Your ability to receive medical benefits under Florida workers’ compensation is dependent on strict guidelines–guidelines that can, nevertheless, be challenged in court. According to the Florida Division of Workers’ Compensation, your employer may have to provide you with medical treatment, but it is your responsibility to quickly report any on-the-job illness, or injury. And, the doctor who aids you at the scene of the workplace mishap may not be the doctor who continues your treatment under your employer’s insurance plan. Likewise, be sure to advise hospital emergency-room personnel–if they are your “first responders”– to forward your records to your employer, and/or your insurance carrier.
Florida Workers’ Compensation laws declare, also, that you can only receive initial, ongoing and “specialist” medical care for a (supposed) on-the-job injury if insurance-company physicians declare this “medically necessary.” However, the term “medically necessary” is subject to interpretation, and you can, therefore, present a legal challenge whenever the carrier denies medical help you feel is crucial.
The types of medical care usually offered by workers’ compensation for physical-health problems–doctor’s visits, hospitalization, therapy, exams/tests and prescription medications–also apply to “mental and nervous injuries,” as described by Florida Statute 440.093. In order for “mental/nervous” treatments to be covered, though, your mental “stressors” must be directly attributable–by at least 50%–to the “compensable physical injury” that occurred while you were working. This 50% is used in comparison with any other possible causes of your mental-health issues. And, the term “directly attributable” is another that can be viewed differently by you, and by your insurance company.
Your “mental and nervous injuries,” therefore, must be proven by clear and convincing medical evidence, and this evidence can only be provided by a licensed psychiatrist–not a psychologist–who can give your condition a unequivocal diagnosis by employing the criteria now extant in the DSM-IV, the fourth edition of the Diagnostic and Statistical Manual of Mental Disorders published by the American Psychiatric Association.
Asserts Florida laws: A mental injury that results from stress, fright or excitement are not an “accidental injury,” even if it was, you believe, engendered from an on-the-job incident. Workers’ Compensation, in other words, must see a trauma to your physical body in order to permit your employer’s insurance to help you to heal. –Can this “nervous injury” interpretation be legally challenged? Yes!
But can the insurance company claim, in a situation such as this, that your “mental challenges” existed prior to your current employment? Yes!
Some physically injured employees have, conversely, been accused of mental malingering, when in fact; the trauma they experienced was real–just not easily diagnosable.
This overview of actual, nameable and feasible workplace injuries–which may be denied by Florida Workers’ Compensation–should convince any employee with questions to seek legal help.

● ● ● ● ● ● ●

*Exercises*:
A. Reproduce the passage on Florida workers' compensation from "But can the" to "seek legal help.", swapping "overview" for "summary".
B. In the passage on Florida workers' compensation, who must provide the medical evidence proving "mental and nervous injuries"?

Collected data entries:
● ● ● ● ● ● ●

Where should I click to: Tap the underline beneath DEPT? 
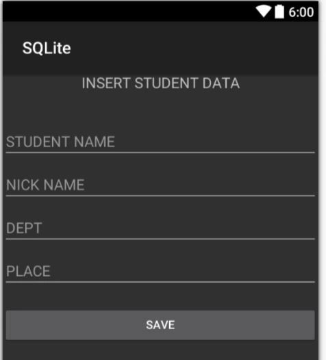[160, 239]
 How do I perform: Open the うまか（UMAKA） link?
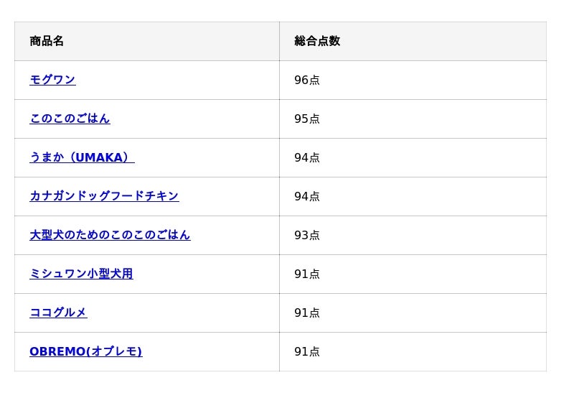(82, 157)
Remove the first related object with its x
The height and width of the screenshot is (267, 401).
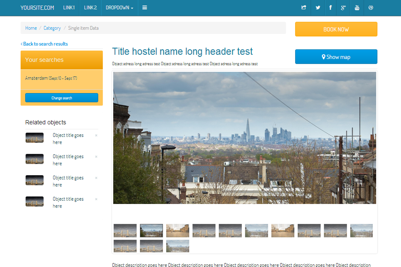click(x=96, y=136)
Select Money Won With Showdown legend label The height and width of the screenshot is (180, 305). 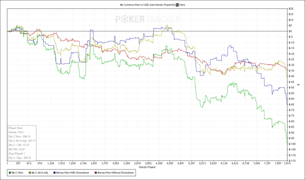coord(73,173)
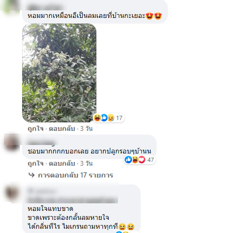Image resolution: width=229 pixels, height=233 pixels.
Task: Click the thumbs-up reaction on photo comment
Action: tap(104, 118)
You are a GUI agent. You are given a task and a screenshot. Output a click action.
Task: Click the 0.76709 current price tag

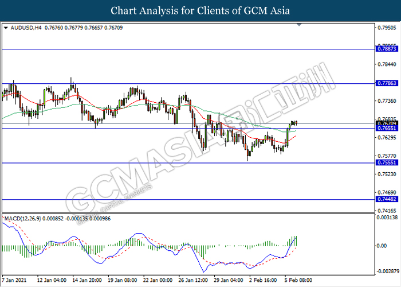[387, 123]
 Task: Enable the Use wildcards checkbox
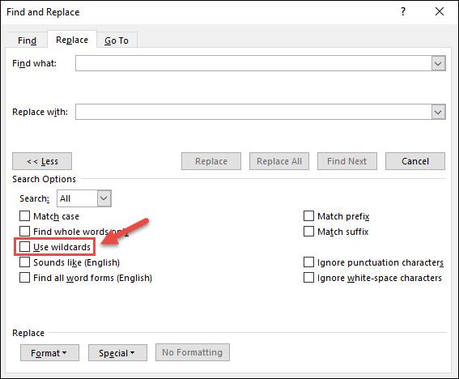tap(24, 247)
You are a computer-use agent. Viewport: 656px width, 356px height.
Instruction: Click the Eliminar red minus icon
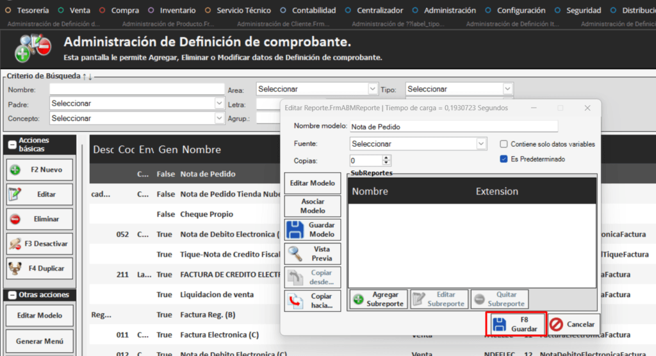pos(15,219)
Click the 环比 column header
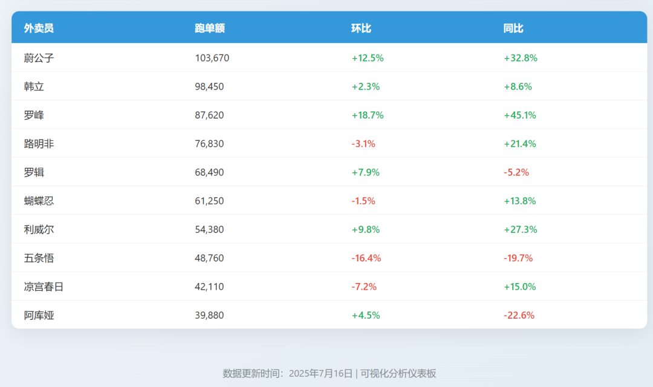Viewport: 653px width, 387px height. [362, 28]
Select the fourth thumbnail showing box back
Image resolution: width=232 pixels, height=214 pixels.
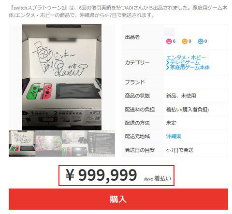(102, 143)
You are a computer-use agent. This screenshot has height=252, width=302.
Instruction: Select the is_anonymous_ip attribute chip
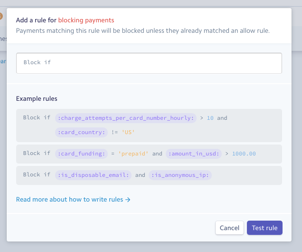(x=180, y=175)
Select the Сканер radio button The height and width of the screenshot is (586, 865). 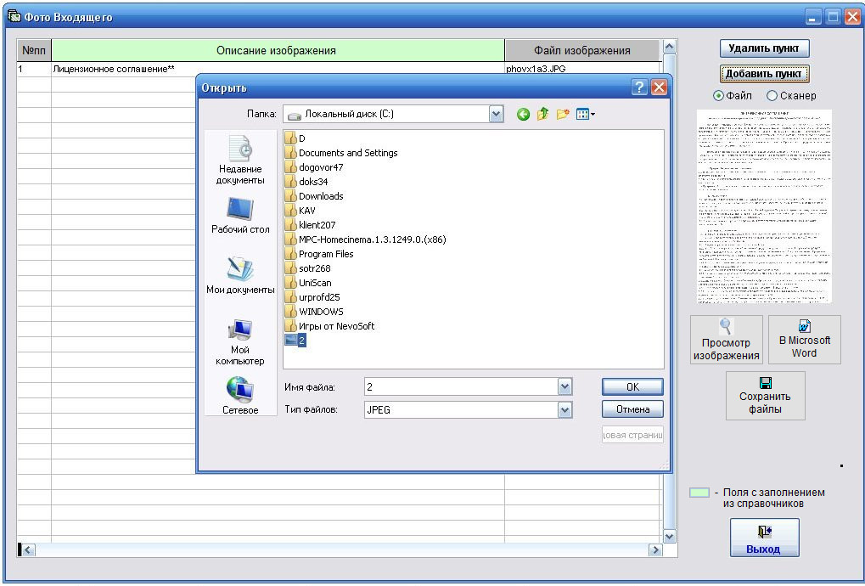click(772, 96)
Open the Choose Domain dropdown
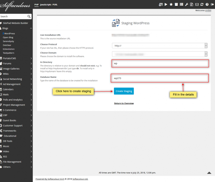215x182 pixels. pos(160,54)
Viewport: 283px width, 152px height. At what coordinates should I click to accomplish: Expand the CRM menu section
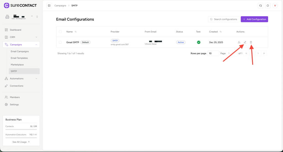point(21,37)
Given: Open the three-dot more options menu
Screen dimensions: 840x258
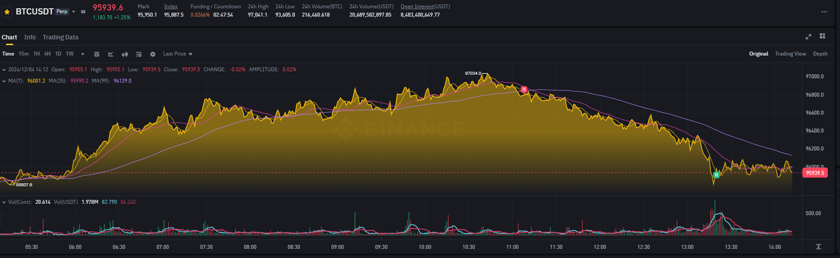Looking at the screenshot, I should coord(824,12).
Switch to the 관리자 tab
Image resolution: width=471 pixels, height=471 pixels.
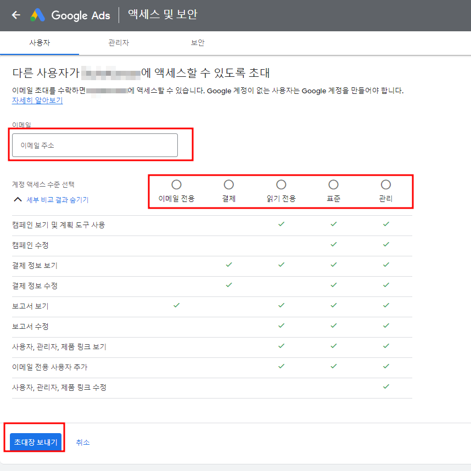coord(119,42)
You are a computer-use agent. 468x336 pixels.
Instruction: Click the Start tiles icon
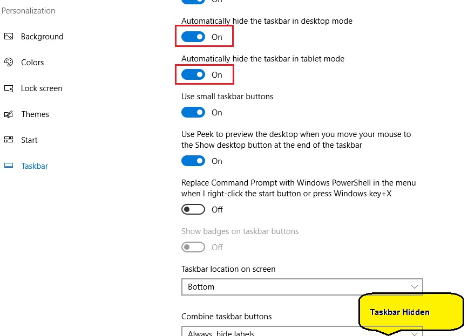point(9,140)
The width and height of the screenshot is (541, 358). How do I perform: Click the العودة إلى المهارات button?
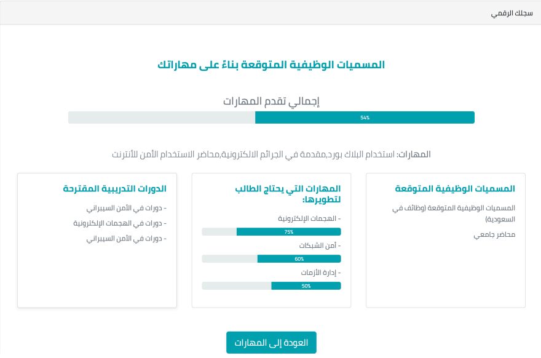[x=271, y=343]
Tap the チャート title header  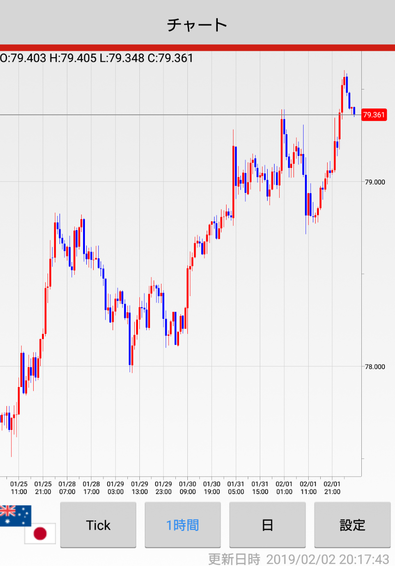tap(198, 25)
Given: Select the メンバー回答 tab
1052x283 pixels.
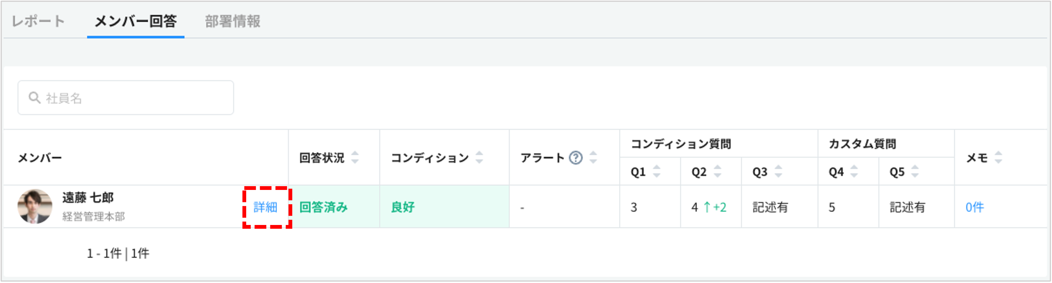Looking at the screenshot, I should [136, 21].
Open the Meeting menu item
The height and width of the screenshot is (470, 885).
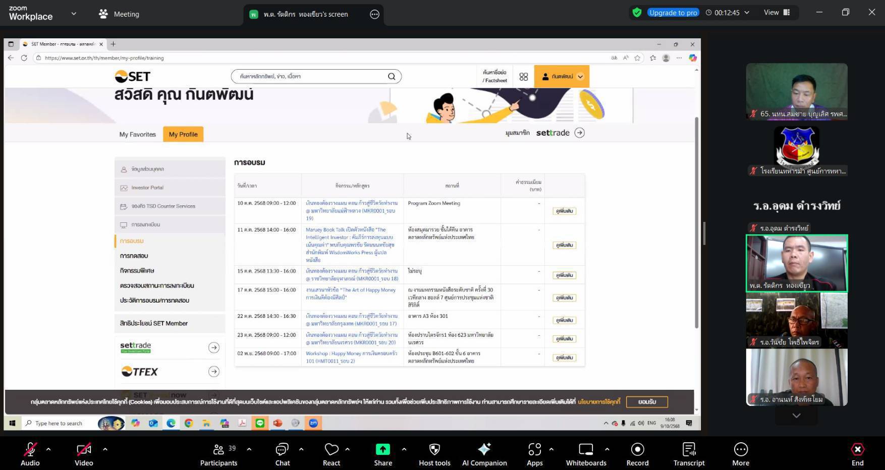point(119,14)
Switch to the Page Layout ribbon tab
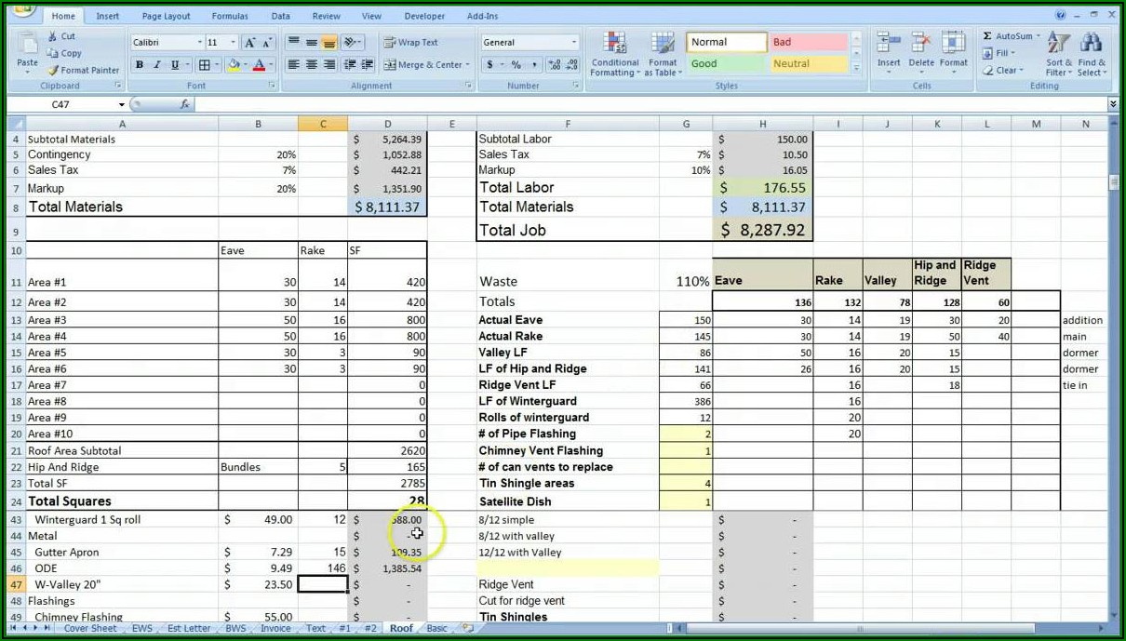This screenshot has width=1126, height=641. [166, 16]
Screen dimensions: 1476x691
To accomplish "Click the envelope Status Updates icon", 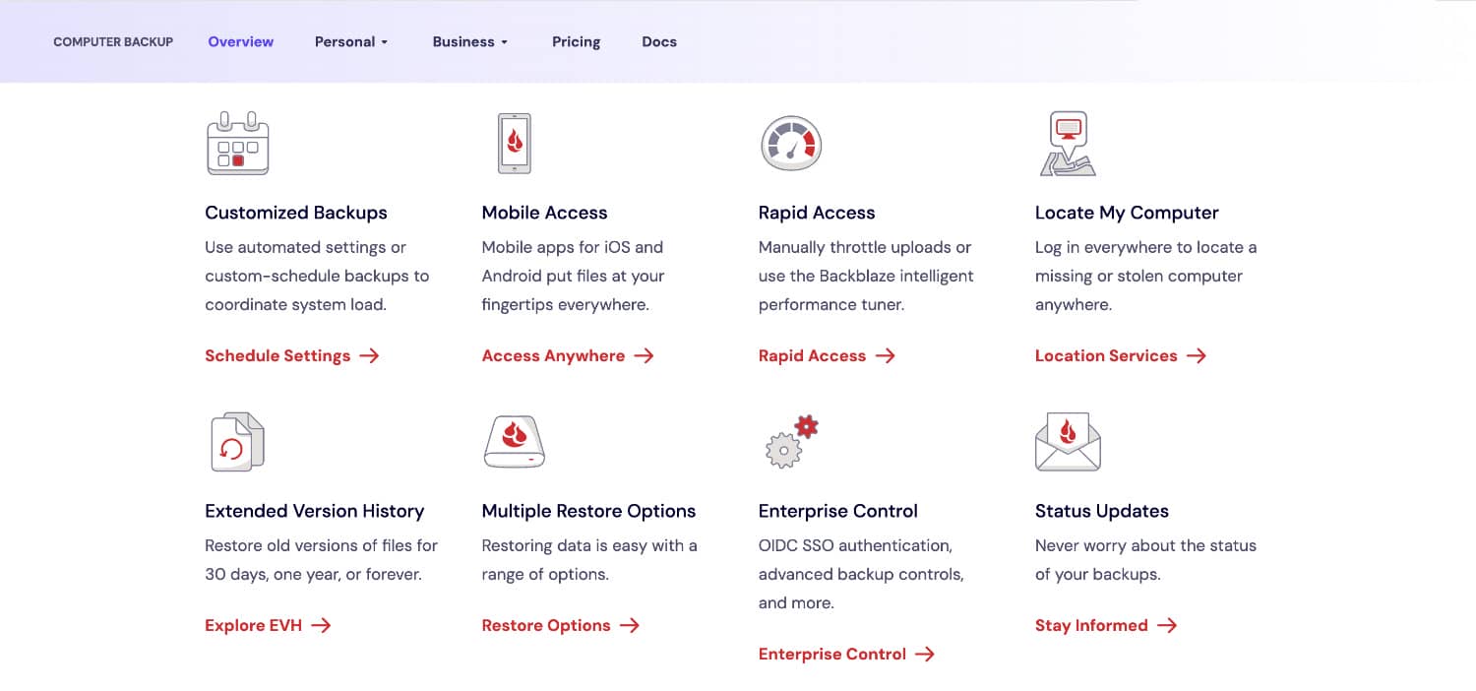I will point(1068,442).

● ● ● ● ● ● ●

*Results for the exercise*:
A.
But can the insurance company claim, in a situation such as this, that your “mental challenges” existed prior to your current employment? Yes!
Some physically injured employees have, conversely, been accused of mental malingering, when in fact; the trauma they experienced was real–just not easily diagnosable.
This summary of actual, nameable and feasible workplace injuries–which may be denied by Florida Workers’ Compensation–should convince any employee with questions to seek legal help.

B. A licensed psychiatrist, not a psychologist, must provide it.